In this morning’s eBlog, we continue to follow the unprecedented leadership efforts of House Speaker Paul Ryan—working with U.S. Treasury officials to address the nearing insolvency in Puerto Rico—where the Speaker confronts misinformation and a heavy lobbying campaign to mislead and delay final consideration. The Speaker and Minority Leader Nancy Pelosi are meeting with their respective caucuses in hopes of moving the proposed legislation to the full House by next week. If anything, the leadership by bipartisan House leaders surely contrasts with New Jersey, where Atlantic City is on a timeline to insolvency not very different than Puerto Rico, but where little consensus appears with regard to the most effective resolution. Finally, we look back to where it all began—in a sense—Orange County—the first municipality in the nation to file for chapter 9 municipal bankruptcy after the adoption of the 1988 municipal bankruptcy law, P.L. 100-597. Orange County’s fiscal collapse, moreover, because the County—at the time—was managing a pooled fund for over 200 California municipal school districts, cities, and counties, provided the first test with regard to whether the new federal law would work—or fail. There is nothing like the test of time.

Governing Amid Bankruptcy Misconceptions. House Speaker Paul Ryan has scheduled a policy meeting this morning in an effort to overcome resistance to the bill authored by House Natural Resources Committee Chairman Rob Bishop (R-Utah) as he seeks to gain sufficient support to get the bill reported to the full House, with the Speaker warning the Chairman “did not have votes on the other side of the aisle going into the markup.” Chairman Bishop and other sponsors of the bill will brief House Republicans this morning—emphasizing that—contrary to claims made by some Members and lobbyists for hedge funds—that the bill was specifically designed to prevent any federal bailout, with the Speaker adding that “the direction we’re headed with an oversight board” will help members appreciate and better understand the fiscal commitment.
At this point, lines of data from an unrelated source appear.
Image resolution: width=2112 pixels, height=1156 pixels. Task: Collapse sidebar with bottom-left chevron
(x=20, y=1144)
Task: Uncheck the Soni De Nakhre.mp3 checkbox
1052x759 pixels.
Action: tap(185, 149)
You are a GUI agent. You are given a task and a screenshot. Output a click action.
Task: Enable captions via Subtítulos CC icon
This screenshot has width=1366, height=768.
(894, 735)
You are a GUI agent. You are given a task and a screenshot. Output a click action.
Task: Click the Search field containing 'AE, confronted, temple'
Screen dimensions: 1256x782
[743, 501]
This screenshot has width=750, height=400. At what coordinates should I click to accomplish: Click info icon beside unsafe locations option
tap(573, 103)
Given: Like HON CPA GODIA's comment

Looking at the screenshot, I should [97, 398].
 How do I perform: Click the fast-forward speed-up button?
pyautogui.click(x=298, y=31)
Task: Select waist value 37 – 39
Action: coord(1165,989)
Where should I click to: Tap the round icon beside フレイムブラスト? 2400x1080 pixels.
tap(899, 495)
Part of the challenge is coming from Members such as Rep. Tom McClintock (R-Ca.), who warned his colleagues the bill was a bailout and warned it would lead other states to demand the same treatment—demonstrating both a lack of understanding of the outcome of the municipal bankruptcies in Orange County (please see below), Stockton, and San Bernardino in his home state—in no case has there been any bailout—and demonstrating an inability to understand the dual sovereignty of the U.S. Constitution. Indeed, Speaker Ryan has warned that absent swift action to address Puerto Rico’s looming insolvency, the federal government would be forced into a costly federal bailout, noting: “The need for Puerto Rico legislation is to bring order to chaos, and my number one priority as Speaker of the House with respect to this issue is to keep the American taxpayer away from this: there will be no taxpayer-funded bailout down the road.”

On the other side of the aisle, House Minority Leader Nancy Pelosi (D., Ca.) yesterday said Democrats have made “some substantial progress” working with Republicans and the Treasury Department to iron out her party’s remaining concerns with the bill, adding: “At the end of the day, any bill must have restructuring that works, an oversight board that is respectful of the people of Puerto Rico and does not undermine the restructuring part of the bill and does not contain extraneous provisions that harm working people.”

New Jersey & You. Atlantic City, facing insolvency—but less constructive state leadership—has made a $4.25 million payment to its school district in order to ensure its public schools remain open and the teachers paid. The payment came in the wake of a suit filed last week by the New Jersey Department of Education to force the fiscally beleaguered municipality to make all payments due the school district through July, some $34 million, or about $8.5 million per month. The school board did not support the lawsuit, noting that it had been working with the city to resolve their financial problems. A hearing on that suit is scheduled for Tuesday. The added costs and disruption from the state came as New Jersey Senate President Steve Sweeney (D-Gloucester) has proposed an alternative proposal aimed at saving Atlantic City from insolvency—one which proposes additional benchmarks for the city over and above what he had previously proposed. The revised compromise would allow Atlantic City:
• 130 days to address its $102 million deficit; and
• Mandate that the city, which is close to running out of cash flow, cut its current spending per capita from $6,700 to $3,500.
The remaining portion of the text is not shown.